### DATASET RECORDS ###

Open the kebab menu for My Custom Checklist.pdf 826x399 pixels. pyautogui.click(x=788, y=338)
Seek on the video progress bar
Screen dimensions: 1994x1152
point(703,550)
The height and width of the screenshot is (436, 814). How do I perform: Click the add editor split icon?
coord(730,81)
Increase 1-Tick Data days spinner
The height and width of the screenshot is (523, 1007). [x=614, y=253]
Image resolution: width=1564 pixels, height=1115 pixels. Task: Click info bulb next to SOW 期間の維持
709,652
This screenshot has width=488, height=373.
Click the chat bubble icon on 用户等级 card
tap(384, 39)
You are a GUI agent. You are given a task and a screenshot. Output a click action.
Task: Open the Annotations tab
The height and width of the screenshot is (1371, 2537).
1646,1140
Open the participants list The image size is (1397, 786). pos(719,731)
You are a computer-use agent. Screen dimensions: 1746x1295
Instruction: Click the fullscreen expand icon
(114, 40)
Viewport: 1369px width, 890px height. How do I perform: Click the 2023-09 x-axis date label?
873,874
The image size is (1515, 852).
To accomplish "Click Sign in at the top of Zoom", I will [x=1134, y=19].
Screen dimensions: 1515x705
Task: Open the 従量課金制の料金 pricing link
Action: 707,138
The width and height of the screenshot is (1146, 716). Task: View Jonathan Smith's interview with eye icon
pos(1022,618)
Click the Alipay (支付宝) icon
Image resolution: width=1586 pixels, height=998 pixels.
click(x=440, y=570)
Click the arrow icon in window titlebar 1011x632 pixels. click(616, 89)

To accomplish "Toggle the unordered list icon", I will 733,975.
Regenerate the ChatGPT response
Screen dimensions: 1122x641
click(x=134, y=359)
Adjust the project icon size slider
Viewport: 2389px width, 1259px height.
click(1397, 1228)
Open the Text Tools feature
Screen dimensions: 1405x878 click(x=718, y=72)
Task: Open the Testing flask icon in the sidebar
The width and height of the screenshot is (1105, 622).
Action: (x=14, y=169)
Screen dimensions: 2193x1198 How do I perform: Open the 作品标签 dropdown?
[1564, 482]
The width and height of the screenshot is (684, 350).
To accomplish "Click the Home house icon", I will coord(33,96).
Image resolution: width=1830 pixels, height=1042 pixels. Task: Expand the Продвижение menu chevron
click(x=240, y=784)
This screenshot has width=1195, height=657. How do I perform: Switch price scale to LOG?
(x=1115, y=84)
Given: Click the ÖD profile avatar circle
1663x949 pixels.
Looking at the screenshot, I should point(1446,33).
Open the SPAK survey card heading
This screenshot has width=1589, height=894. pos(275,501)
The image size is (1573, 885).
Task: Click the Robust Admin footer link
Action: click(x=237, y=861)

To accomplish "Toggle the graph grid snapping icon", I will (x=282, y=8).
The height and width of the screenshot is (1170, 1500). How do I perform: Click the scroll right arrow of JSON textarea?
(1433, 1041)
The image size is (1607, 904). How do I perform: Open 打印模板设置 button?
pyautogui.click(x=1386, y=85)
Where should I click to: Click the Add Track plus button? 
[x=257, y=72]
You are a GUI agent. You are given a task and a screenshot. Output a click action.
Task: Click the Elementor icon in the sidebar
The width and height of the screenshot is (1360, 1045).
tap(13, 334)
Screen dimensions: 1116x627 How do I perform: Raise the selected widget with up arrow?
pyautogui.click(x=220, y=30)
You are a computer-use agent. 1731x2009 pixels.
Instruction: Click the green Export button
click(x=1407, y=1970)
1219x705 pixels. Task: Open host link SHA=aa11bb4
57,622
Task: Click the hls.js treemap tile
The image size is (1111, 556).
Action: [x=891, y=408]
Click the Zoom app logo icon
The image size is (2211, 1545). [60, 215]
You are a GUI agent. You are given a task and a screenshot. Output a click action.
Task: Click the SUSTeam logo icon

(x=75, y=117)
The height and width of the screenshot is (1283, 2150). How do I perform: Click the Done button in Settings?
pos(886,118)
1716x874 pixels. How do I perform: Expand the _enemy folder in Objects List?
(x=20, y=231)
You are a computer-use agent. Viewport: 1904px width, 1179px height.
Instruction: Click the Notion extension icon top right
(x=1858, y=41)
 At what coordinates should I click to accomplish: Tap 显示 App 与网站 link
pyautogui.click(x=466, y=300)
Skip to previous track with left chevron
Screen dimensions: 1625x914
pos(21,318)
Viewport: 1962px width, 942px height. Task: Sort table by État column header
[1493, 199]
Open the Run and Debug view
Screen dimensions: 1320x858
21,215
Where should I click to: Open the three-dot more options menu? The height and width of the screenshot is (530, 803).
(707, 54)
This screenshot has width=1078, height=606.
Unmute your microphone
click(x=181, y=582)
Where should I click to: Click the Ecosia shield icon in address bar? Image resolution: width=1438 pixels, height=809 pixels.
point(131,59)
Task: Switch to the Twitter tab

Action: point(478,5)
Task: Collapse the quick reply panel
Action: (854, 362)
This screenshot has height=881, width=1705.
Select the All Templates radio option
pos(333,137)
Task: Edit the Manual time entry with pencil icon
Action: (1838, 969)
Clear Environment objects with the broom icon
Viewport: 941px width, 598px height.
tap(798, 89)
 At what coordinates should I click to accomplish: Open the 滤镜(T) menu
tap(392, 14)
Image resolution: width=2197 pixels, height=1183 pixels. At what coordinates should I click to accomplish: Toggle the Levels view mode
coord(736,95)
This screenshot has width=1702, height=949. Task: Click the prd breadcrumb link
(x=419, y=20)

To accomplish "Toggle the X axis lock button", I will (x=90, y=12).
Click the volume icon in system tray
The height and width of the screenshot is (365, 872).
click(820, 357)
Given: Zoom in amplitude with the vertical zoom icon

###

■ **REQUIRED ACTION**
Could you find every line in the records above that has the string "sidebar" and copy it?

■ **RESULT FOR THIS TASK**
Task: Open the Testing flask icon in the sidebar
Task: Click the Elementor icon in the sidebar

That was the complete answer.